Allison:
What would be the advantage of using an alkyd based polyurethane for the first coat and then switching to a water based polyurethane?
Aren't you just inviting problems with adhesion between the oil and water based films by doing that?
SM1:
You said: "use water or oil poly?".
You should be aware that there are more than a few different kinds of water based polyurethanes, and they're not all similar in their properties.
If you're going to be doing this work yourself, then an oil based polyurethane will give you a very durable finish on your floors. Water based polyurethanes, I've been told, aren't quite as durable, but have the advantage that they don't yellow with age and you can put more coats on faster because their drying time is shorter.
The yellowing of an oil based polyurethane (or all "oil based" coatings for that matter) is significant only in low lighting conditions. If your floor gets lots of natural sunlight, either direct or indirect (as in reflected off a ceiling or wall or both), then yellowing won't be significant. That is, you'll never notice any yellowing except perhaps under furniture, but that yellowing will disappear within a few weeks of moving the furniture. That is, the yellowing is completely reversible once the yellowed coating is exposed to direct or even indirect sunlight.
Also, you should be aware that you can get MUCH more durable coatings for wooden floors than an alkyd based polyurethane.
Bona makes a catalyzed isocyanate based polyurethane for hardwood floors called "Traffic", which is about 3 times as durable as an alkyd based polyurethane hardwood floor finish and doesn't yellow. They call it a "waterborne" polyurethane because the isocyanate prepolymer is suspended in water. You pour in the catalyst, shake the jug to mix the catalyst into it and then spread the stuff on your floor.

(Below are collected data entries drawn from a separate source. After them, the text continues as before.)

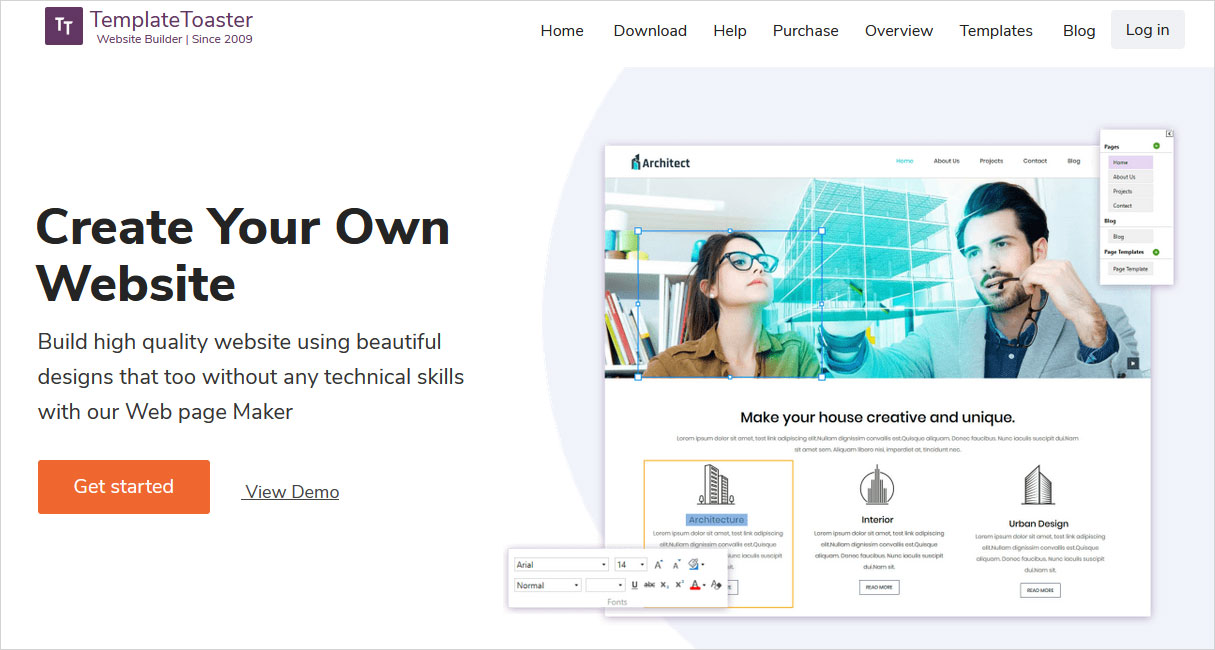1215x650 pixels.
Task: Select the About Us page in Pages panel
Action: point(1125,177)
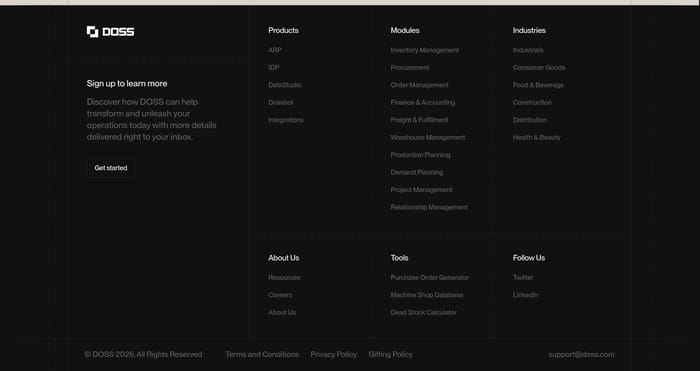Go to Dossbot product page
The image size is (700, 371).
[x=281, y=103]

http://www.bona.com/ca/Canada/Bona_p.../Bona_Traffic/
Wasser makes a clear moisture cure isocyanate based polyurethane coating (which doesn't yellow either). This one is about as durable as the epoxy floor paints often used on factory and warehouse floors. With moisture cure polyurethanes, you just spread the stuff on the floor, and it reacts with the moisture in the air to form urea linkages. That is, this stuff is actually not a poly"urethane" at all. It's a poly"urea" because it's urea groups that form as the stuff cures, not urethane groups.
http://www.wassercoatings.com/
I'd contact both Bona and Wasser to find out if pine is too soft a substrate to put their coatings over. (The harder the coating, the harder the substrate needs to be to properly support it.) Also, I know Wasser makes a clear moisture cure poly, but I don't know if they recommend it as a clear finish for wood floors, tho. Check with them.

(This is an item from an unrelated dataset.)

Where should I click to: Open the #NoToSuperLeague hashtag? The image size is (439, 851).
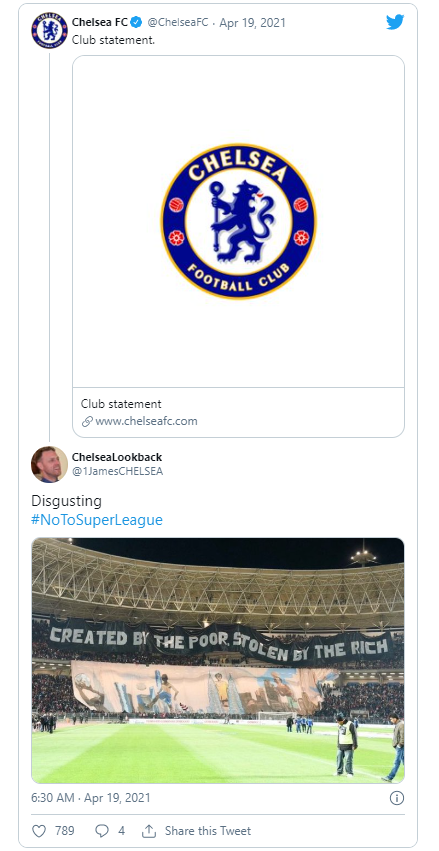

And, I'd recommend you hire a company that refinishes wood floors to put either one of these coatings on. Once you mix the catalyst into the Traffic, then the stuff is going to harden up on you regardless of whether you run into problems or not, so you need someone with experience using Traffic to avoid potential problems. Also, I've been told that moisture cure coatings stink to high heaven as they cure, but I don't know if I was misled, or if it's only certain ones that stink.
PS: you don't need to know the rest...
(Oil based "polyurethane" hardwood floor finish is best thought of as an ordinary alkyd (or "oil based") paint without the coloured pigments in it to give it colour and opacity. Additionally, the "polyurethane" resins in a hardwood floor finish are harder and stronger than the alkyd resins in oil based paint ONLY because the "polyurethane" resins have urethane linkages inside them. Those linkages act very much like the roll cage inside a racing car, making the oil based polyurethane resin much harder to crush if you could squeeze one and much stronger if you could try to stretch one. So, polyurethane hardwood floor finishes are harder and more durable than oil based paints only because their resins have urethane linkages inside them, whereas oil based paint resins don't.
With isocyanate based polyurethanes (which both of the above two coatings (Bona or Wasser) are, what you'll have on the floor is an entirely different thing than an oil based polyurethane. It will be a plastic made up almost entirely of those urethane (or urea) groups. Since those groups are very strong, the resulting film is very much stronger and more durable than an oil based polyurethane (which has far fewer of them). This is the reason why isocyanate based polyurethane coatings are so much more durable than alkyd based polyurethanes. It's because urethane and urea linkages are very strong, and the more of them you have in your coating, the stronger and harder the coating.